Additionally, an Italian cook will likely fill their spice cabinet with garlic, rosemary, thyme, sage and fennel, as well. Of course, having dried herb ingredients is convenient; however, fresh herbs are the most pungent.
3. Balsamic Vinegar
If you’re new to Italian cuisine, balsamic vinegar is an essential ingredient you should always keep in your pantry. You may be wondering what balsamic vinegar is and how to incorporate it into your cooking.
Balsamic vinegar is a complex syrup that comes from Modena, Italy. It spends years concentrating inside wooden barrels to achieve its rich chocolatey coloring. You’ll find it tastes divine drizzled over strawberries and raspberries, figs, mozzarella, tomatoes and even ice cream.
4. Olive Oil
Olive oil is often referred to as the “liquid gold” of Italian cooking and is fundamental for bringing all the dish’s flavors together. Even though different types of olive oils range from extra-light to bold, you’ll likely get the most use out of extra-virgin olive oil.
Extra-virgin olive oil comes from pressing olives, separating the pulp and filtering the oil to remove any solids. Without exposure to heat and chemicals, it can maintain its flavor and antioxidant properties. It’s perfect for making salad dressings and marinades, dipping oils, sauteeing, roasting, frying, or baking.
There are several health benefits of olive oil, as well. For example, various studies have indicated that olive oil improves cardiovascular health, depression, Alzheimer’s, breast cancer, inflammatory bowel disease (IBD) and metabolic syndrome.
Is Italian cuisine truly Italian without fresh, ripe tomatoes? Whether made into sauce, diced and sauteed or eaten raw, tomatoes are a quintessential ingredient you must keep on hand.
Tomatoes are the heart of Italian cooking and pair well with pizzas, cheese, meat, onions, peppers and just about anything else you can come up with.
Try this easy Italian-Style Bruschetta recipe which calls for plum tomatoes, olive oil, basil, onion, red wine vinegar and black pepper. Dice your tomatoes and onions and mix them with your seasons to create a delicious salsa.
Bruschetta is a classic Italian dish that goes on top of a toasted baguette.
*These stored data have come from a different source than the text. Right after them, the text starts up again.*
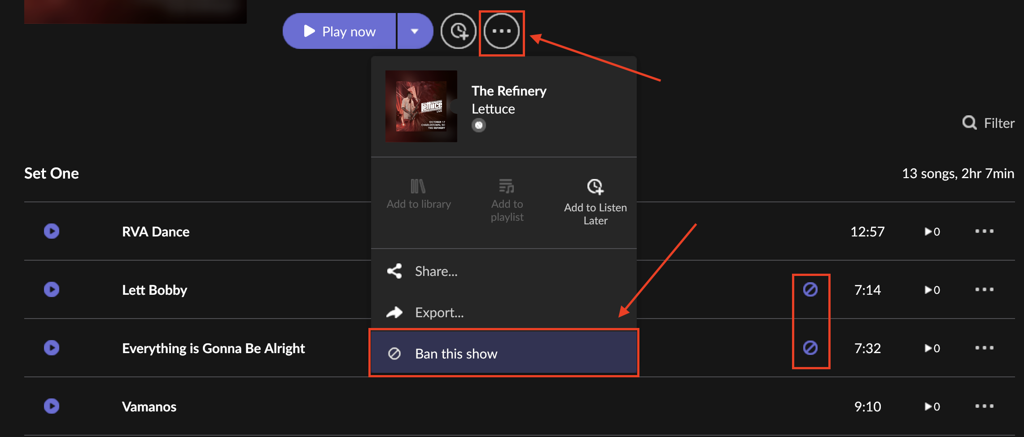Choose Export... from the menu
This screenshot has width=1024, height=437.
point(439,312)
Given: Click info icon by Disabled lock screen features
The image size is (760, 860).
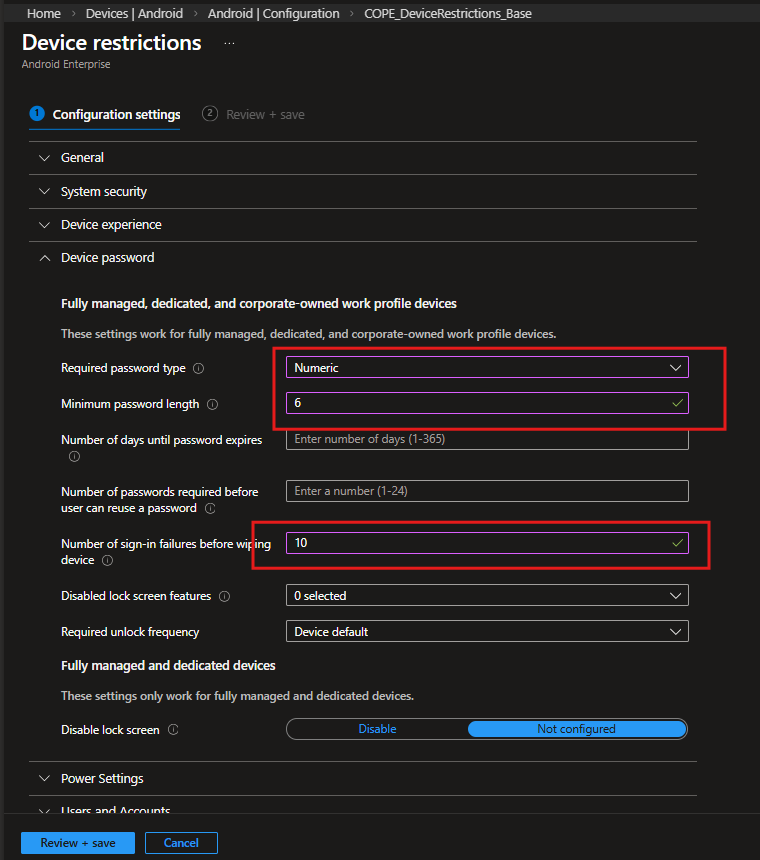Looking at the screenshot, I should (224, 596).
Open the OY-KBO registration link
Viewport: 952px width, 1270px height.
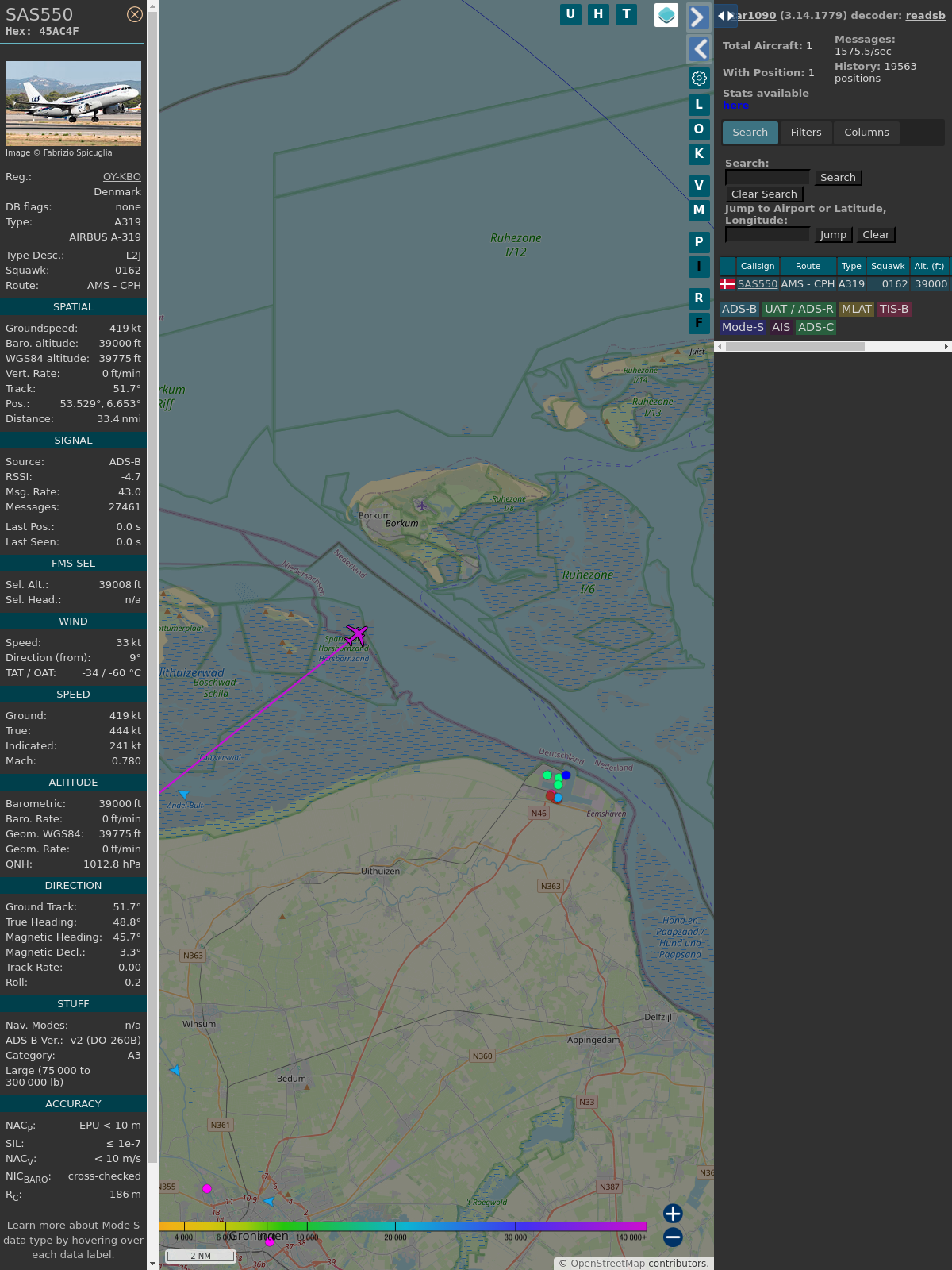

You can even add a slice of mozzarella cheese and drizzle balsamic vinegar for an extra bite.
Three kinds of cheese are widely used in Italian cooking: Parmigiano-Reggiano, ricotta and mozzarella.
Parmesan cheese is a hard cheese made from partially-skimmed cow’s milk. It’s described as having fruity and nutty notes and is typically finely grated to add bold flavoring to pasta, soup, polenta and stews, and can pretty much be used to enhance the flavor of any dish.
On the other hand, ricotta is much more velvety and ideal for adding creaminess to savory dishes like manicotti and lasagna. Due to having a slightly sweet flavor, fresh ricotta is also used in pizza, salads, and desserts.
When it comes to Italian staples, however, mozzarella is the winner. As a milder cheese than parmesan and ricotta, mozzarella is usually added to more traditional baked pasta dishes and pizza toppings. Mozzarella is paired well with tomato, basil and balsamic vinegar for a delicious Caprese salad, as well.
Olives have long been a part of Italian cuisine since the early Roman days. You can add olives to antipasto salads and various pasta and meat dishes.
Many people marinate olives in olive oil with traditional Italian herbs and spices. However, feel free to switch things up with this Kicked Up Olives recipe that calls for marinating olives with red pepper flakes, garlic, rosemary, fennel, tangerine peels and onion slices.
Master Italian Cuisine With the Essentials
You can create outstanding Italian dishes with these essential ingredients; however, cooking is really fun when you experiment with the different spices and ingredients.
Feel free to modify traditional Italian recipes to make them your own. Just remember to pass your creations down to the next generation, as well.